The radio personality-executive and mother of three is a fighter who counts Oprah Winfrey as a friend and has beaten rectal cancer three times only to have it return for a fourth bout — she is now recovering from yet more surgery.
Then came the diagnosis of motor neurone disease.
While morning radio is a notoriously hard gig, life’s twists can be harder — but Mel, 51, is getting on with the joy of living.
“I’ve always been a positive person and I look for the joy in each and every day,” she said.
“It is challenging and it can be scary but I don’t want to live in fear — I want to live, love and laugh every day.”
Unconditional love and support from husband Chris, and adult sons Shannon, Mackenzie and Casey, is part of that daily joy. So is writing.
The former Mix 102.3 and Power FM host has penned a children’s story, Azzurra, about a little girl who has cancer who finds her inner dragon to help her cope.
In another of life’s turns, Mel met Oprah at a woman’s conference in Detroit in 2002, they became friends and stayed in touch, with Mel even convincing the superstar to add Adelaide to a lecture tour.

- Provided data

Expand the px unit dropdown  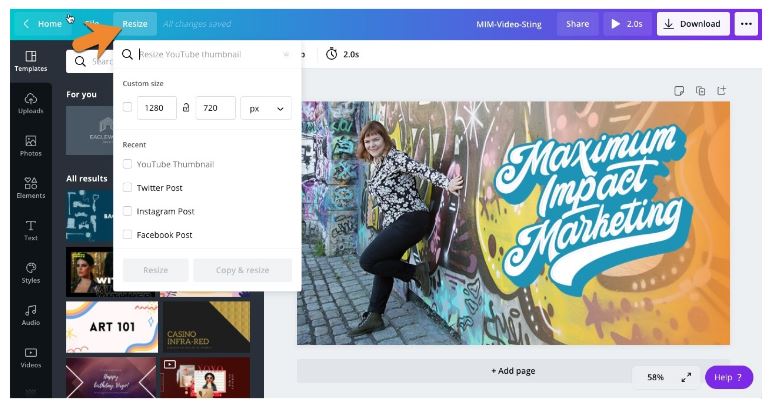pos(266,108)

- Task instructions
A. Update the profile of Mel from "In another of" to "a lecture tour.", replacing "conference" with "summit".
B. Go on with the profile of Mel from the point where it stops.

- Answers to the exercise
A.
In another of life’s turns, Mel met Oprah at a woman’s summit in Detroit in 2002, they became friends and stayed in touch, with Mel even convincing the superstar to add Adelaide to a lecture tour.

B.
On learning of her health challenges Oprah asked Mel to write a piece for her Oprah Daily website.
The intensely personal article starts with the confession that she is too young to die, but that thinking about such things steals the joy of the day.
It details how her job as a radio executive had “consumed” her to the point of not knowing how to relax; losing 75 per cent of her liver in surgery but still being hooked to her laptop in recovery; and how what she thought was a side effect of chemotherapy turned out to be motor neurone disease, diagnosed in January.
“This time, I had to hand my life over to the universe, to a power greater than me,” she wrote.
“With the realisation that I couldn’t fix it, I stopped trying. Working in radio had taught me to tune into the right frequency. I needed to raise my vibration to the frequency of JOY. So in each and every moment I tune myself to that frequency and if I go “off station” I simply turn the dial back to where the healing is, to joy.”
Mel is happy to “breathe each moment” in the family home in the Adelaide Hills which backs on to a farm.
“I have time to look around and appreciate how lovely it is,” she said.
“I have three grown sons, and in many ways, our bond has deepened. We share more and are more honest with each other than we ever were.
“My second husband, Chris, is my rock. We are supporting each other through this and don’t dwell on death. Of course, we have to discuss how we will adapt and plan for the physical changes to come, but we also live in the now.”
Mel has a message to everyone dealing with a disease or just the dramas of everyday life.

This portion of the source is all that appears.